PMA : de femmes guerrières à mères courage, des vies bouleversées pour l’amour d’un enfant

SOMMAIRE DE L'ARTICLE :

  • La PMA en France
  • Chouchouter son corps pour lui offrir la résilience

En France selon les derniers chiffres publiés en 2018, 758 590 bébés sont nés dont 25 120 (3,3 %) grâce à la PMA. Un chiffre en constante augmentation depuis la première naissance par fécondation in vitro en 1982. Malgré cela, les « bébés éprouvettes » nés cette année-là ont demandé près de 150 000 tentatives d’inséminations à leurs parents. Un chiffre qui donne à la fois le vertige et une idée de la force nécessaire à tous les couples qui se lancent dans un parcours de procréation médicalement assistée. Une conviction d’autant plus forte que le pourcentage moyen de réussite des FIV et inséminations artificielles reste relativement faible, entre 10 à 25 %.

La PMA en France

On parle de procréation médicalement assistée (PMA) ou d’assistance médicale à la procréation (AMP) lorsqu’il est question de permettre ou de faciliter la rencontre entre un ovocyte et des spermatozoïdes, en vue d’obtenir une grossesse. Au même titre que l’adoption, la PMA fait partie des solutions disponibles en France pour remédier à l’infertilité.

Qui peut en bénéficier ?

La première loi française relative au « don et à l’utilisation des éléments et produits du corps humain, à l’assistance médicale à la procréation et au diagnostic prénatal », date de 1994. À l’époque, elle ne concerne que les couples hétérosexuels qui rencontrent des difficultés pour concevoir un enfant.

Depuis, la loi de bioéthique promulguée en août 2021 est venue dépoussiérer les codes. La PMA est dorénavant ouverte non seulement aux couples hétéros, mais aussi aux couples lesbiens et aux femmes seules, et ce, qu’elles présentent ou non des problèmes de fertilité. C’est l’avènement de la « PMA pour toutes ».

Comment se lancer dans une procédure de procréation médicale assistée ?

Globalement, le parcours pré-PMA est le même pour tous et toutes. Un bilan de fertilité est réalisé chez les couples lesbiens ou les femmes seules qui ne présentent à priori pas de troubles pour concevoir un enfant.

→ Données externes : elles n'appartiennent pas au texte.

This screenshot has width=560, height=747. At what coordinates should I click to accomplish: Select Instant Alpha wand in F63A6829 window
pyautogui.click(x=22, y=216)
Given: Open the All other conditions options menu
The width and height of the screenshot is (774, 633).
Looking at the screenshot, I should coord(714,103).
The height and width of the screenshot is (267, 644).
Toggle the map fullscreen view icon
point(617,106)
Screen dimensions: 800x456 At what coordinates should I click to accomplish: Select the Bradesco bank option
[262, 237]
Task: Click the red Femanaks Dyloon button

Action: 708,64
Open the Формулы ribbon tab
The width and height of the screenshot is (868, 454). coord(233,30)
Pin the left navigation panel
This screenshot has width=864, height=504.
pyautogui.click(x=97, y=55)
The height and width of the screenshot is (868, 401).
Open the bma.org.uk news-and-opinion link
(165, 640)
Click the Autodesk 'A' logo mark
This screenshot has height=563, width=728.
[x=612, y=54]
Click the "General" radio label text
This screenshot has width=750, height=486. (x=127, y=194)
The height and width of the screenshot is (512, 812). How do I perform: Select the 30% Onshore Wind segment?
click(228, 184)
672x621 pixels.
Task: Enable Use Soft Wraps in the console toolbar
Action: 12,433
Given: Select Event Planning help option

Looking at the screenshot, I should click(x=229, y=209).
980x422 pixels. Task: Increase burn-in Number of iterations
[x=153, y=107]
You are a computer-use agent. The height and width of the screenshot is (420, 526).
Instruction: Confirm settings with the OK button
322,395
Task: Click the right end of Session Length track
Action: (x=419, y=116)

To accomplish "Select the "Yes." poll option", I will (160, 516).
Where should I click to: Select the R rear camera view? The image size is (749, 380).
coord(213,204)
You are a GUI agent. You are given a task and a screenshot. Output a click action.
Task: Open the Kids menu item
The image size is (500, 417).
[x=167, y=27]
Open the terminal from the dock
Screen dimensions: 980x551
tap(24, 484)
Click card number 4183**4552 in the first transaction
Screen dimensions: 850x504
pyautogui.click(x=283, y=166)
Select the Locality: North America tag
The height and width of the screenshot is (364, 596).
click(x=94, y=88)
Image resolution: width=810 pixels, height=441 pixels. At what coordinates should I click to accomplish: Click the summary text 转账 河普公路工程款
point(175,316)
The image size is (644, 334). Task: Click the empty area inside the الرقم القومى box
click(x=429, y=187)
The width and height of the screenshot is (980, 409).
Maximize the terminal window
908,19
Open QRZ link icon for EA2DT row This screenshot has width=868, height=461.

De leur côté, après 12 à 24 mois d’essais bébé infructueux, les couples hétérosexuels réalisent un bilan d’infertilité qui détermine quand c’est possible, la cause médicale, génétique, andrologique, gynécologique… du trouble.

Pour tous, c’est le début d’un long parcours, souvent fatiguant, éprouvant émotionnellement, semé de rendez-vous médicaux, de dates, d’horaires, de contraintes, d’examens, de tests, de questions, de doutes et de remises en question.

Différentes techniques de PMA selon les profils

En fonction des causes de l’infertilité et du profil du couple ou de la future mère, trois techniques de procréation médicalement assistée peuvent être proposées.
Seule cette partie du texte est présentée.